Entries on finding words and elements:
::::::::

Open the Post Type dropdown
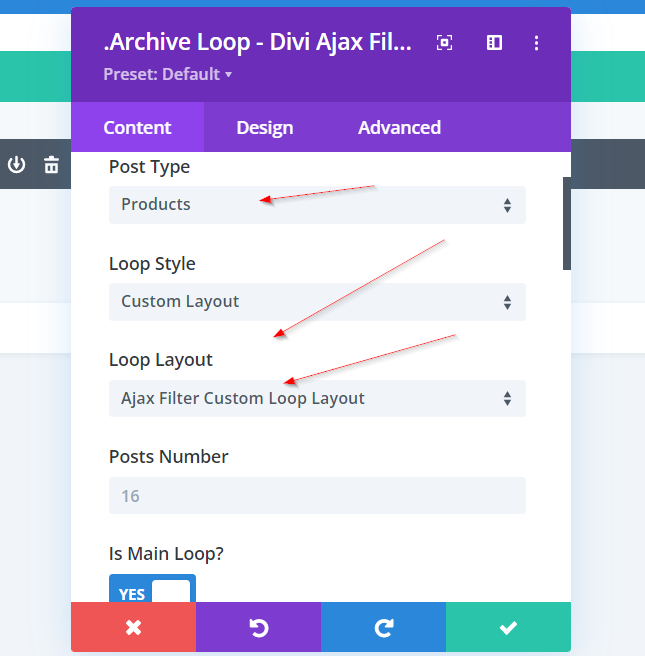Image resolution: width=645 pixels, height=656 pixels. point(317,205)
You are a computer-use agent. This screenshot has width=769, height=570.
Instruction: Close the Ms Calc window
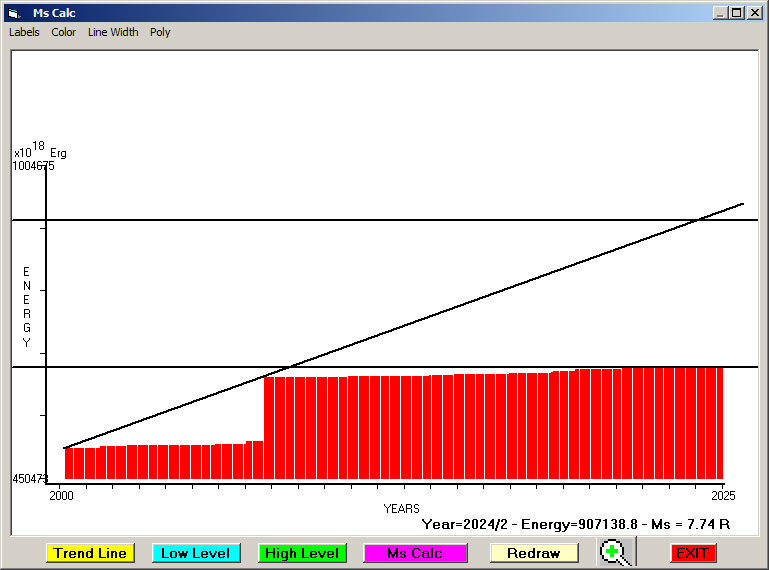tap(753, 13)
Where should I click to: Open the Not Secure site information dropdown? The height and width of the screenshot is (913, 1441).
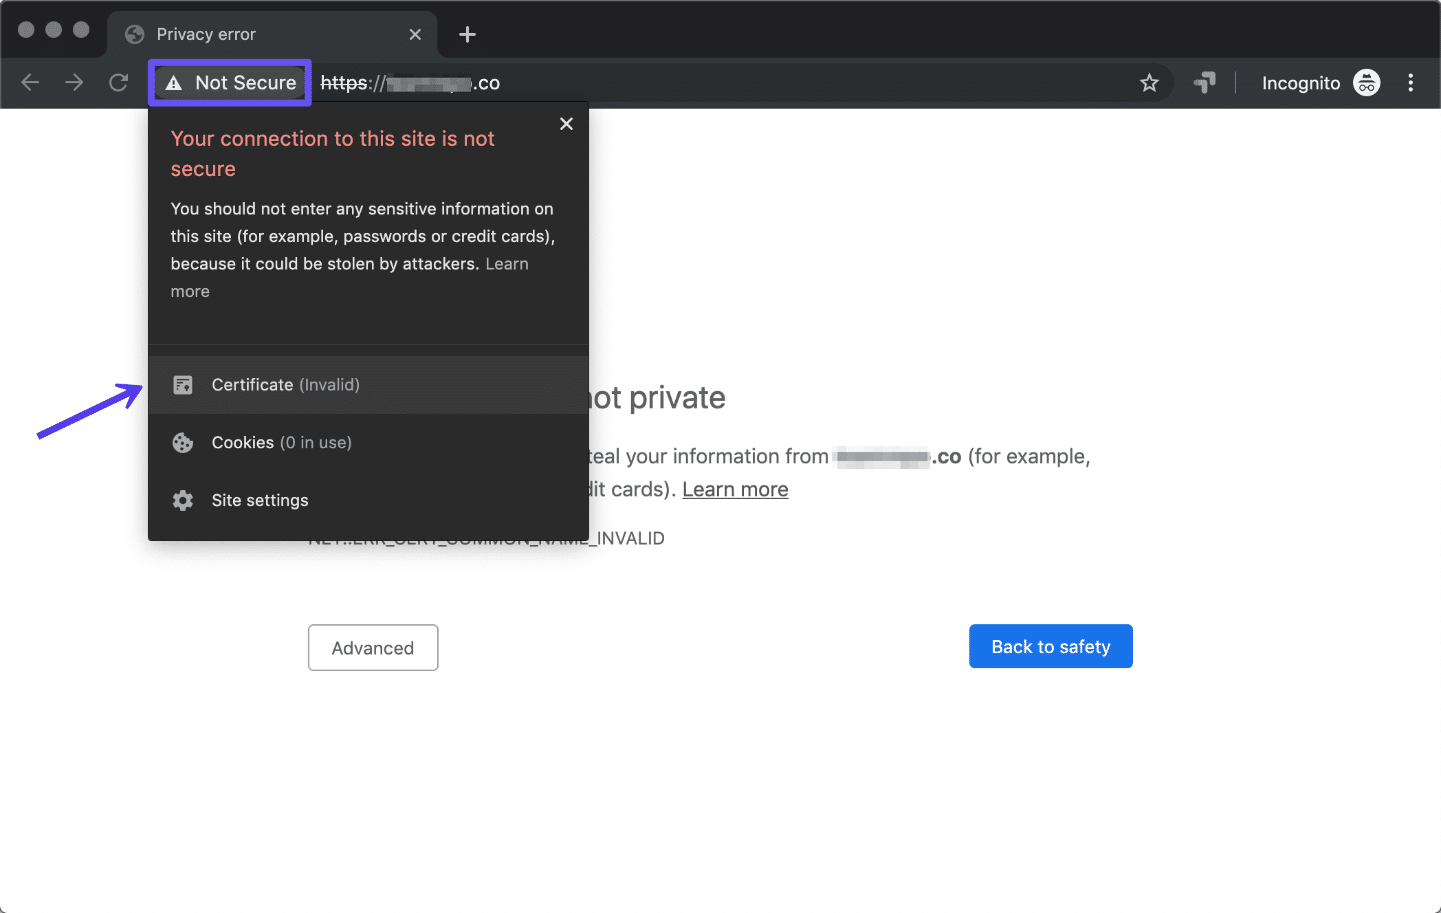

::::::::

STATED TASK: Scale the material above by 2.5: repeat every line, including the requests, but multiply each number in the answers (image resolutions and click coordinates) by 2.5 and round to the nearest whole number, with halves rounded up. Leave the numbers in the requests as they are, and omit the pictures.

RESULT OF THIS TASK:
Open the Post Type dropdown
Image resolution: width=1613 pixels, height=1640 pixels. point(793,513)
You are a computer-use agent. This screenshot has width=769, height=570.
Instruction: Close the Ms Calc window
tap(1883, 33)
Where should I click to: Open the Not Secure site information dropdown? The height and width of the screenshot is (913, 1441).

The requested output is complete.